# [Task details]
Transcribe the listing below from its opening line up to and including the line that contains "La Ensenada del"; reproduce nothing else.

=== Section Start ===

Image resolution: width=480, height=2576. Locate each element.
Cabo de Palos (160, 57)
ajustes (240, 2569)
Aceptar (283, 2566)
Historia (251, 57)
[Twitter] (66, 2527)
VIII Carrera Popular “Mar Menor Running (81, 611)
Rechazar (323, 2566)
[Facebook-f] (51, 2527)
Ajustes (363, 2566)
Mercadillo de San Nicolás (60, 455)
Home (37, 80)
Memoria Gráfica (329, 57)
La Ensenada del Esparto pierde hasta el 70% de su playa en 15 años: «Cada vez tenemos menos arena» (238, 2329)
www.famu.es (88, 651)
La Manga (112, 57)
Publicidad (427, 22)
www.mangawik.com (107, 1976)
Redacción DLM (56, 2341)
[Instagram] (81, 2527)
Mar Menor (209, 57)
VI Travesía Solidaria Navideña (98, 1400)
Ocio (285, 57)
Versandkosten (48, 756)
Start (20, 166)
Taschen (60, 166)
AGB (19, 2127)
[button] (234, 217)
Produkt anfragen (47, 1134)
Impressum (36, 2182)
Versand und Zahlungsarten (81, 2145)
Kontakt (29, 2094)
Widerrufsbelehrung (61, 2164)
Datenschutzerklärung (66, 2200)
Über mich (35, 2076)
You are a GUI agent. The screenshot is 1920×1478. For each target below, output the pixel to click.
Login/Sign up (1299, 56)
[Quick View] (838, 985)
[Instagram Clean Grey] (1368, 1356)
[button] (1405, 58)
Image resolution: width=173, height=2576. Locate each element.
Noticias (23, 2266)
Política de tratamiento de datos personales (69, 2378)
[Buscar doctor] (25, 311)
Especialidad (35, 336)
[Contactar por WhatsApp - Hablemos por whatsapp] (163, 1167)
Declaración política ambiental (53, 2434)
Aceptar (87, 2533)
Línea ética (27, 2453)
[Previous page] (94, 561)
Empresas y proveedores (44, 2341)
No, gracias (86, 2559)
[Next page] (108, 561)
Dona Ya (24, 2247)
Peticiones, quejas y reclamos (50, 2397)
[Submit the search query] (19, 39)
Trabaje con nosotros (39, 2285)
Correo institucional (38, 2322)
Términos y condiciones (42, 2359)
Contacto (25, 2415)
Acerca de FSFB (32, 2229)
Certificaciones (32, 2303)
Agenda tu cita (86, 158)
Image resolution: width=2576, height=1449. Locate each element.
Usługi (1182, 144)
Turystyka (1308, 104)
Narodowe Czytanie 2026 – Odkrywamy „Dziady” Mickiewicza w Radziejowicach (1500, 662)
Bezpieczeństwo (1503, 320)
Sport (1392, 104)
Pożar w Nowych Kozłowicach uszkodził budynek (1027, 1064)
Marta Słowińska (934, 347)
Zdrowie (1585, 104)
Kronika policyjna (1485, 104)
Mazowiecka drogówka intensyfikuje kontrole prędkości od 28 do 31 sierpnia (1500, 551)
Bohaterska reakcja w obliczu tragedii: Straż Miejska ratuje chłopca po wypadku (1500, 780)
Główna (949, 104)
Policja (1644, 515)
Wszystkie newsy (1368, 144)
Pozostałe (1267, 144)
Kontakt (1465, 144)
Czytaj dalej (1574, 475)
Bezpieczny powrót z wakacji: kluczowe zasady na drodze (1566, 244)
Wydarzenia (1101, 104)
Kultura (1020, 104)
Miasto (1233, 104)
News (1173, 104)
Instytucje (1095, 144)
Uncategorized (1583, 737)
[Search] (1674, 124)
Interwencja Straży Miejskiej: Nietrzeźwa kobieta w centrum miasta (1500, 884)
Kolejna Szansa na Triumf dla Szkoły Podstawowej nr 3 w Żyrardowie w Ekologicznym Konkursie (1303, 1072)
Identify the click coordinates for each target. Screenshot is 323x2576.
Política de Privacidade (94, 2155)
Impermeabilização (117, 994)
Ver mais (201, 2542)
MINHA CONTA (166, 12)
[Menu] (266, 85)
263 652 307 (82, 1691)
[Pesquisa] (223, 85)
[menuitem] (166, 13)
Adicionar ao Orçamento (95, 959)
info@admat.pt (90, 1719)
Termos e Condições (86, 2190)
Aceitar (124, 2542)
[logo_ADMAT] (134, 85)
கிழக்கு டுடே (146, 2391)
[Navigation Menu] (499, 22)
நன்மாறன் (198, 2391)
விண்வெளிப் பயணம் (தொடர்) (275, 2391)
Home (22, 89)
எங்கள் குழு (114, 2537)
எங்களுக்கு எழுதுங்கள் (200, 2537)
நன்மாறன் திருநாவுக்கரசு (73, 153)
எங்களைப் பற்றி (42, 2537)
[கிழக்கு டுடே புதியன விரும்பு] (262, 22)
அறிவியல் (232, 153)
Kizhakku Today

=== Section End ===

# [Solved exercise]
Image resolution: width=480, height=2576. Locate each element.
Cabo de Palos (160, 57)
ajustes (240, 2569)
Aceptar (283, 2566)
Historia (251, 57)
[Twitter] (66, 2527)
VIII Carrera Popular “Mar Menor Running (81, 611)
Rechazar (323, 2566)
[Facebook-f] (51, 2527)
Ajustes (363, 2566)
Mercadillo de San Nicolás (60, 455)
Home (37, 80)
Memoria Gráfica (329, 57)
La Ensenada del Esparto pierde hasta el 70% de su playa en 15 años: «Cada vez tenemos menos arena» (238, 2329)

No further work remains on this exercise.